Her mother’s last week of life taught her more than she cared to know about human excrement. Comfort measures included doses of pain-killing narcotics. The days of constipation were more painful than the injured spine relegating her mother to vomit refuse in a mouth basin while she sat on the toilet trying to push concrete through the colon. “Why don’t you just kill me?” her mother asked her in between heaves of black defecation.

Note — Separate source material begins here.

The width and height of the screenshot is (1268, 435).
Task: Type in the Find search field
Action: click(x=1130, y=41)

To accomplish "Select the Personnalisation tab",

When laxatives forced what seemed like an endless evacuation of poop, she found herself cheering for diarrhea that relieved her mother’s discomfort while the colon emptied faster than the speed of sound. Once the volcanic eruption began, so did the frequent bed changes. Lifting her mother’s death weight to change the chucks became an added challenge on her own broken spine. Her physical pain grew as intense as the emotional throb of caring for her dying mother in her home while simultaneously caring for her old dad. Exhaustion crept in like fog during a bad weather front, not to mention the malodourous smell of shit.

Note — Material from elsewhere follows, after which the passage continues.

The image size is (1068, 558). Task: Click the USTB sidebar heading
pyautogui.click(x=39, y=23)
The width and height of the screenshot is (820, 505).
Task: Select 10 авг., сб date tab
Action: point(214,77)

The stink reeked from the in-law apartment, seeping into her house and remained for days. She used salt on her hands to wash the scent that crept into her skin as she changed chucks and hospital bedding. Eventually, the odious scent disappeared from her hands but not from her memory. After her mother died and her father’s prostate and bowel problems required diaper changes with hand cloth washes, she remembered to wear latex gloves. We really do return to our childhood, she thinks as she surveys her father’s tubing. Suddenly, life is all about bodily functions.

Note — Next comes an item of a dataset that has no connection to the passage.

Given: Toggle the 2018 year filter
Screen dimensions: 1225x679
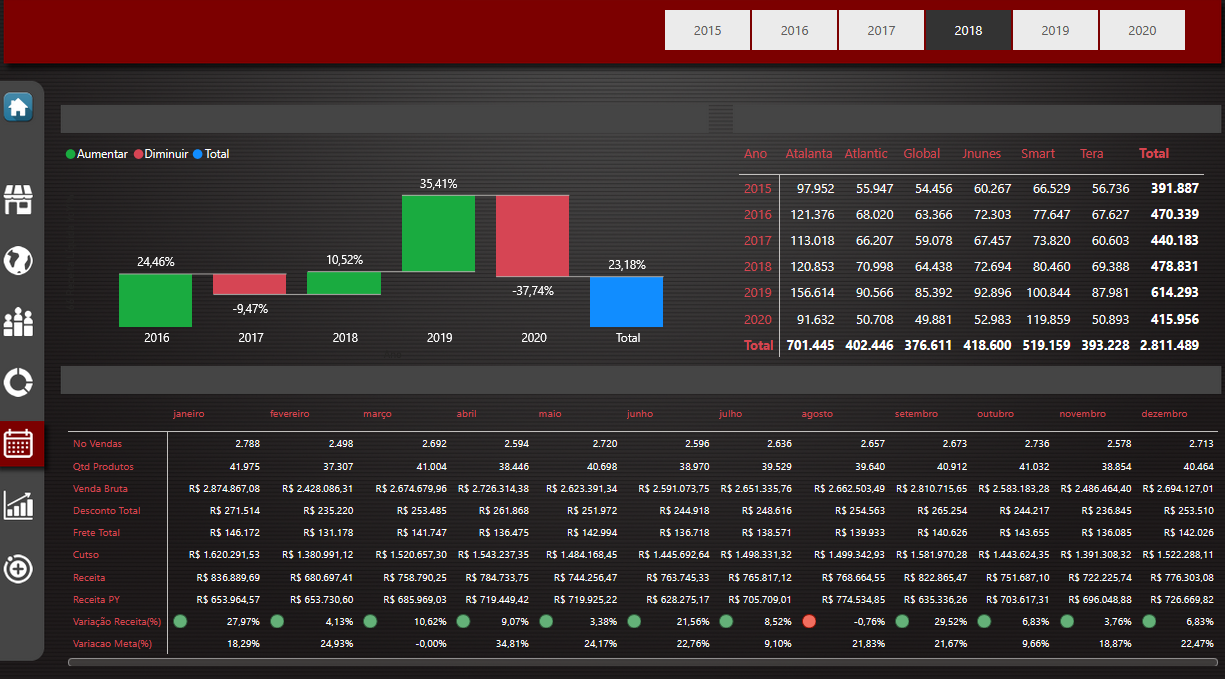Looking at the screenshot, I should pos(968,31).
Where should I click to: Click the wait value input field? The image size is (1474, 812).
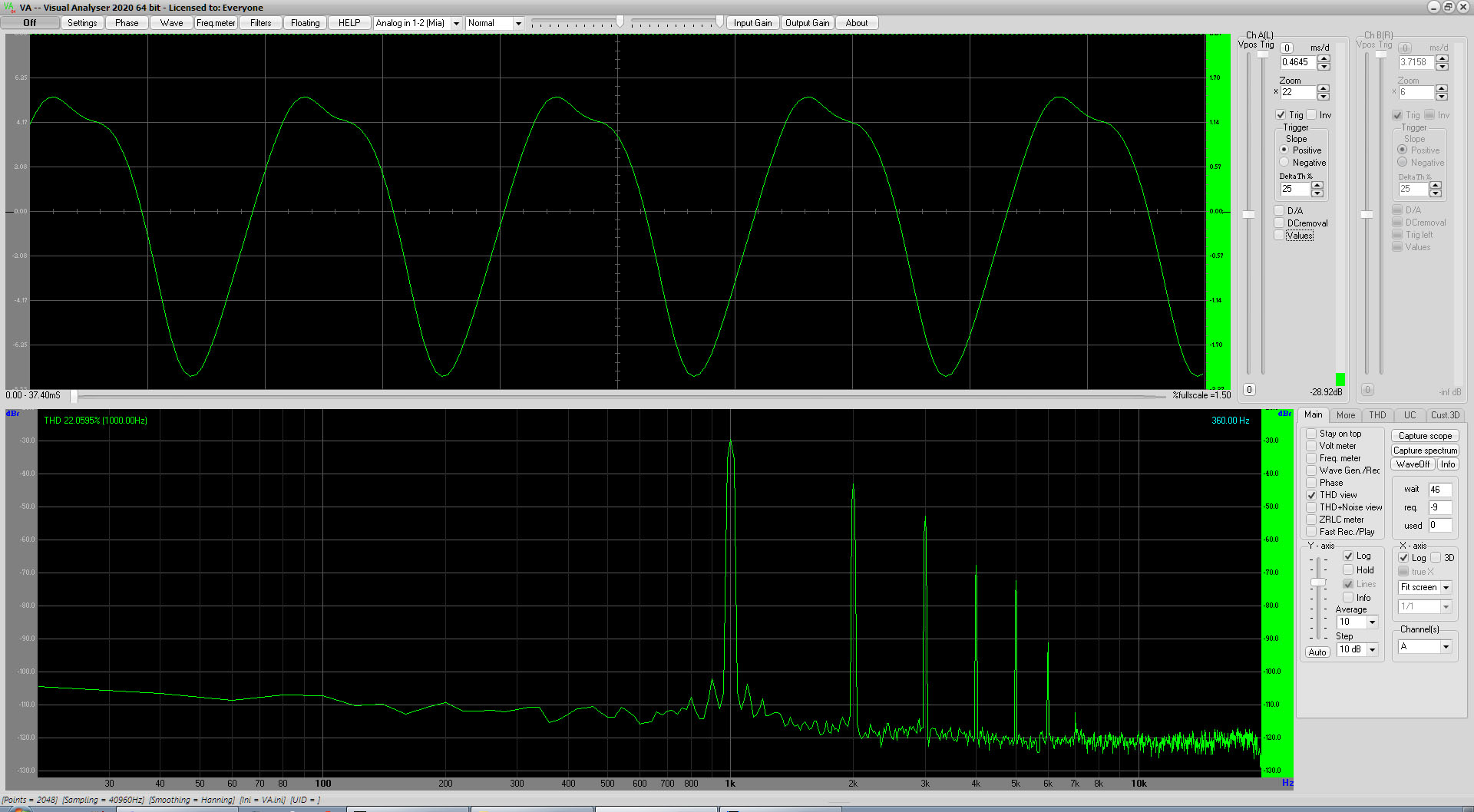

She knows that she should eat but watching his pipeline dials her appetite down. “I’m hungry,” he tells her. “How long has it been since I’ve eaten?” he inquires. “You declined food for four days at home because you were all backed up, remember?” she answers him. She can tell that he’s beginning to short circuit by how many times she needs to answer the same question as he keeps reviewing his event. “That’s why I called 911. You felt really sick and you weren’t eating.” He looks at her. “I thought I signed all that paperwork,” he tells her. His advanced directives included DNR paperwork; he had put them into place when he and his wife had assigned her as the executor of their will and appointed her as their health care proxy. “That paperwork means that we can’t revive you if you’re heart stops but that doesn’t mean that we should let you suffer while you’re still here,” she tells him. “There’s a difference.” He nods. He understands. He sways begin regret and gratitude. The question looms in the not far off distance.
“How long have I been in the hospital?” he continues, trying to measure his appetite against the duration of his illness. “You’ve been here for four days,” she tells him. “You haven’t eaten anything in eight days.” His eyebrows lift. “Long time,” he counters. “No wonder I’m hungry.” He pauses for a moment and asks, “I’ve had a lot of tests in the last few days. Has anyone said why can’t I move my bowels? Has my prostate cancer moved into my bowels?” She tells him that there could be a lot of reasons for his current back up but no one has given them an answer just yet. She doesn’t have the heart to tell him that she thinks that years of inactivity and his old age are huge contributing factors. “If you start to eat again before you’re colon is empty and you still can’t move your bowels, you’re just going to back up again and be in the same situation that you’re in now. One step at a time; we’ll figure this out.” He sighs and nods. “Are you still cleaning out the house?” he asks.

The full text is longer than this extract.